HIGHER NO OF RS 2,000 NOTES ?
Based on RBI data, Hitachi has calculated that notes in circulation with value of Rs 100 and lower crossed Rs 4 lakh crore in May from around 2.5 lakh crore before demonetisation. The Rs 500 denomination went down to Rs 4.1 lakh crore from Rs 8.1 lakh crore in November. The Rs 2,000 denomination dipped to Rs 5.5 lakh crore in May from the Rs 1,000 denomination notes of Rs 6.4 lakh crore in November.
If this calculation is correct, it clearly shows a higher number of Rs 2,000 notes in circulation compared with Rs 500 notes.
“The relevant currency which has come back to be stuffed into cash dispensing machines is still less by around 25%,“ said Antony.“There are still problems of cash hoarding in certain regions of the country.“
Antony was alluding to the fact that the currency in circulation has still not reached pre-demonetisation levels. Latest RBI data shows that the currency with the public is at Rs 14.5 lakh crore as of June 23, six months after demonetisation. This is against Rs 17 lakh crore just before the notes were recalled.

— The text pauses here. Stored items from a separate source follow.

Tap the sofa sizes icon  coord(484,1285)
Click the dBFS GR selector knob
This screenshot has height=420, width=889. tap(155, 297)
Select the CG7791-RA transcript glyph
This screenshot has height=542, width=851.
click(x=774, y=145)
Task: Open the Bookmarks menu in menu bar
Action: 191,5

Industry executives who manage ATM networks say they can stuff around Rs 25 lakh in 500 notes in a machine and another Rs 2 lakh in 100 denomination notes, which usually lasts for three to four days depending on the location of the machine.
While that would help make up for some of the Rs 2,000 note shortage, it may not help in cases where cash runs out very fast due to high usage or hoarding. Vyas said that they are finding shortage of cash in cities such as Patna, Kolkata and across the AndhraTelangana region.